Liam's lips turn in a lopsided smile while he gazes up at me from under his long, fawn-like lashes, his eyes vivid jewels playing hide and seek among the thick dark hair. I can feel myself blush again and hastily return my attention to the window.

"To be honest, Aubrey," he says matter-of-factly. "I've seen and heard and experienced some strange things in my life, I'm open to believing many things."

"So, you think a woman who passed away 100 years ago pushed me up against the wall in the study next door and told me that the Knight of Slaughtaverty – who isn't even just one person, mind you – and I am each other's salvation?"

I glance at him in time to see him grimace and shrug again. "Well, not necessarily."

"Oh, I'm so glad to hear that," I sniff, and Liam's laughter wraps around me like a warm, comforting cloak.

"To understand what I'm saying, Aubrey, you need to know a little more of the background of Peace Haven," he says, and I turn to look at him through narrowed eyes so he is a bit more blurry and less visible... for his safety...

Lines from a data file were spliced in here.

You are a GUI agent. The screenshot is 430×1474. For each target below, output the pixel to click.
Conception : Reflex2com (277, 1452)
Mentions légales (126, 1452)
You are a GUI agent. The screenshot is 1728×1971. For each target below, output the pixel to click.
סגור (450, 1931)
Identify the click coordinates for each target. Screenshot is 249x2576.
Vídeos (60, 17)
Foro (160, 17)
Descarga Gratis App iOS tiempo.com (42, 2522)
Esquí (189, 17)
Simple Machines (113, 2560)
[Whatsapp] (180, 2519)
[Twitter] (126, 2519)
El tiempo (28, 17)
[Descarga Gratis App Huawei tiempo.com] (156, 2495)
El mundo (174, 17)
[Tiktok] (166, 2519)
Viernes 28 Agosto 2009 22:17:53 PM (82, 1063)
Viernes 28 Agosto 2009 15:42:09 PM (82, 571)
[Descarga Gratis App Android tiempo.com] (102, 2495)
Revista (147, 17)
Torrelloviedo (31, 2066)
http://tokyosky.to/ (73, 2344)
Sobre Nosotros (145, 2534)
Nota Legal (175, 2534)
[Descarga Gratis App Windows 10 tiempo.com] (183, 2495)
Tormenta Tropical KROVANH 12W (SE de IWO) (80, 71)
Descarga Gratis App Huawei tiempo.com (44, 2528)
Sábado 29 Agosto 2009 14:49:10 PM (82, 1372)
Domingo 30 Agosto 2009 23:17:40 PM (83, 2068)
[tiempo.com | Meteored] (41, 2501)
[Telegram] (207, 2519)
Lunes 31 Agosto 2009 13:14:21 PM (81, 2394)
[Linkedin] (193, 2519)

"Between the manor and Slaughtaverty, there is an old graveyard and near it is a small village filled with people whose ancestors came to Peace Have with the Slatherties many centuries ago, near the end of the 1500s. They have always served the Slatherties. Most of them still do."

"Are they your slaves?!" I exclaim. I know this island has its own laws, and the Slatherties rule over it, but that is just unacceptable!

"What?!" Liam gasps. "No. Not slaves," he chuckles, the long fingers of one hand resting on the tabletop, gently tracing the edges of the sugar bowl, smoothly running their tips over the contours, and I hastily have to look away again.

"When they came here, more than 400 years ago, they were indentured servants owing a great debt to the Slatherties, which they vowed to repay by loyally serving the family. The ancestors who swore their loyalty have been dead for 100s of years. They are free to go wherever they want to. Nobody is forcing them to stay or to serve the family.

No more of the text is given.